Una lógica deconstructora
El gran estudioso de las religiones, Micea Eliade, identificaba el arte moderno con las viejas religiones primitivas empeñadas en ritualizar simbólicamente la destrucción del cosmos. Por contra, André Breton sentenciaba que: “una obra de arte sólo tiene valor si en ella vibra el futuro”. La perspectiva de Eliade nos parece más cercana a la realidad ya que el arte contemporáneo -al menos el de las galerías y el de los circuitos de las exposiciones- es de por sí una negación del futuro y de la vida. La “vanguardia artística” no dejó de ser una simulación del futuro para caer en la moda, traicionándose a sí misma.
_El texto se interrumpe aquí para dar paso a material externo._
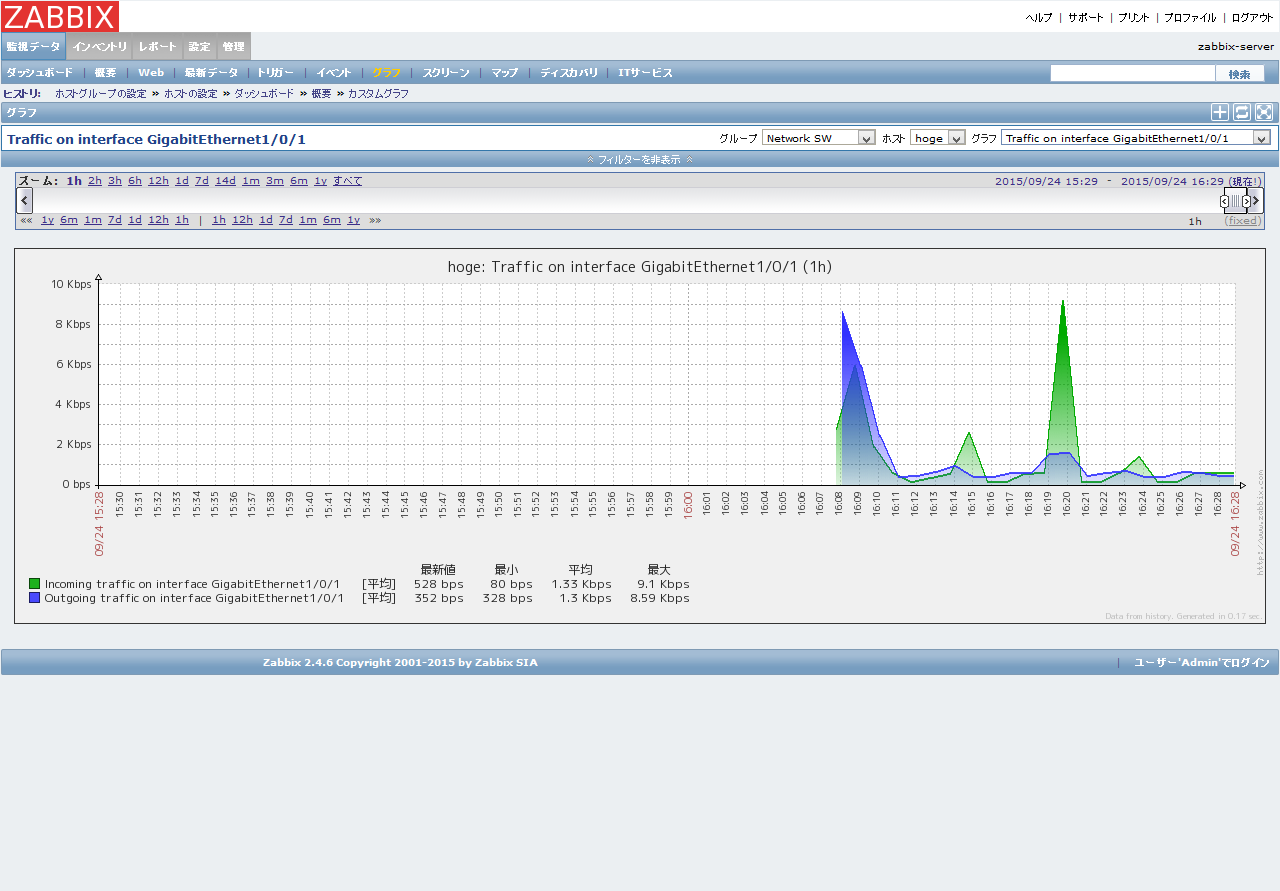Open the スクリーン menu item

[x=445, y=72]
El famoso filósofo del arte, Ernst Fischer, en su obra La necesidad del arte, proponía que: “el arte no desaparecerá mientras no desaparezca la humanidad”. Aunque sería más propio plantearse si la muerte del arte no anticipa la muerte de la Humanidad; o, si se quiere, en tono menos escatológico, si la absurdidad del arte contemporáneo en nuestra Civilización, no precede a la agonía de ésta.
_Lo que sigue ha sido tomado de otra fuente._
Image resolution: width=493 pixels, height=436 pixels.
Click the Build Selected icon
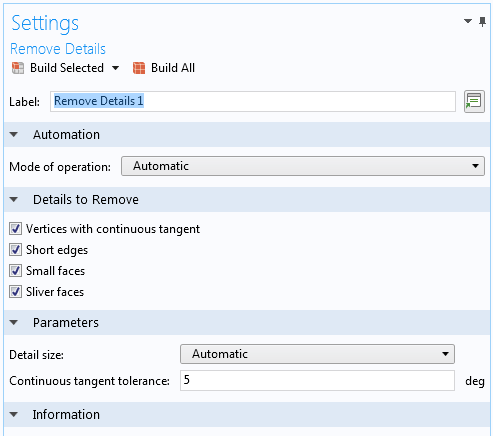(x=18, y=68)
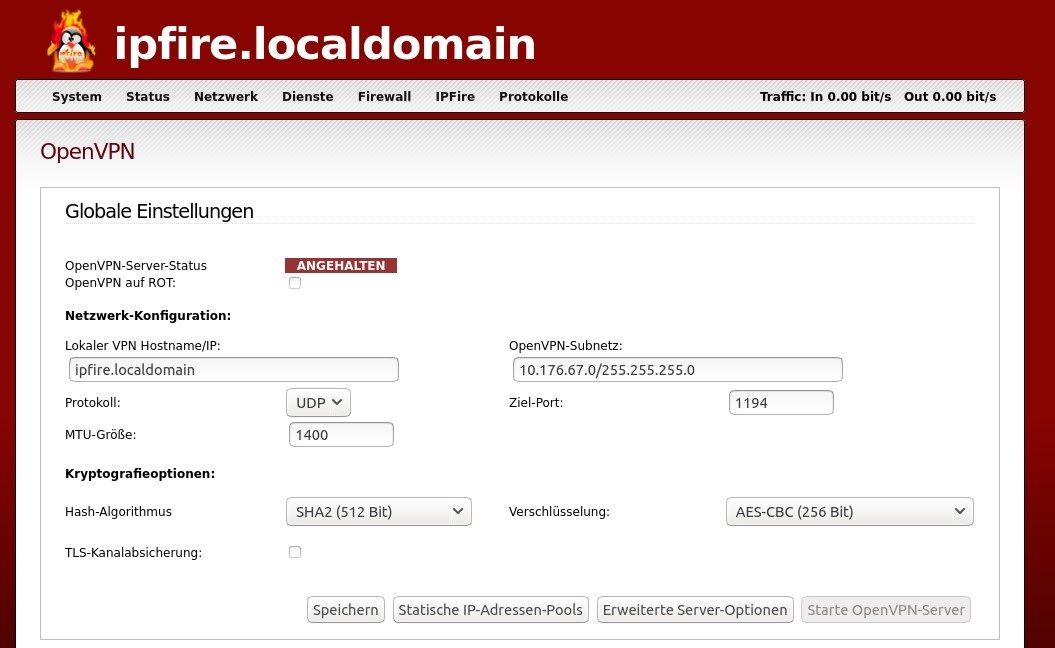
Task: Enable the TLS-Kanalabsicherung checkbox
Action: click(295, 551)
Gorki, el famoso pensador revolucionario, estableció una clásica distinción aplicada al arte entre “realismo socialista” y “realismo crítico”. El primero se refería al arte bajo la revolución rusa que, identificado con la clase proletaria, ya no debía fabular con utopías y sinsentidos. No debía ser un arte deconstructor sino realista, porque el comunismo ya había eliminado todas las contradicciones y conflictos de la historia. Por eso, definía Gorki, el arte socialista era esencialmente un arte optimista porque el futuro ya se había alcanzado. Por contra, el realismo crítico era identificado con el arte propio de las sociedades burguesas. Este era un arte crítico, deconstructor, manipulador y esencialmente pesimista, pues la burguesía no tenía futuro. Las sociedades capitalistas, para Gorki, utilizaban el arte como una forma de manipulación social al transmitir los valores efímeros y destructivos de la burguesía a las masas. Lo que no supo adivinar Gorki es que el arte socialista desaparecería en el futuro y que nos quedaríamos con el arte burgués como único referente de lo bello.
Dostoievsky sentenció, con una frase que se ha hecho famosa, que: “La belleza salvará el Mundo”. Pero el arte actual no es entendido como la creación -o recreación- de lo bello, sino como instrumento de perturbación a través de lo feo. Al negar la belleza como principio y fin de la obra de arte, el artista se transforma en un transgresor, en el trangresor por excelencia. El atrevimiento del artista le envuelve en un halo mistérico que lo encumbra hasta el mundo de los «incomprendidos» y, por tanto, por encima de los demás mortales. El artista, divinizado, puede entonces transgredir todos los límites morales o estéticos. Pero este endiosamiento tiene una víctima: el propio arte. No deja de ser sintomático que cuando reflexionamos sobre el arte, acabemos haciendo teología.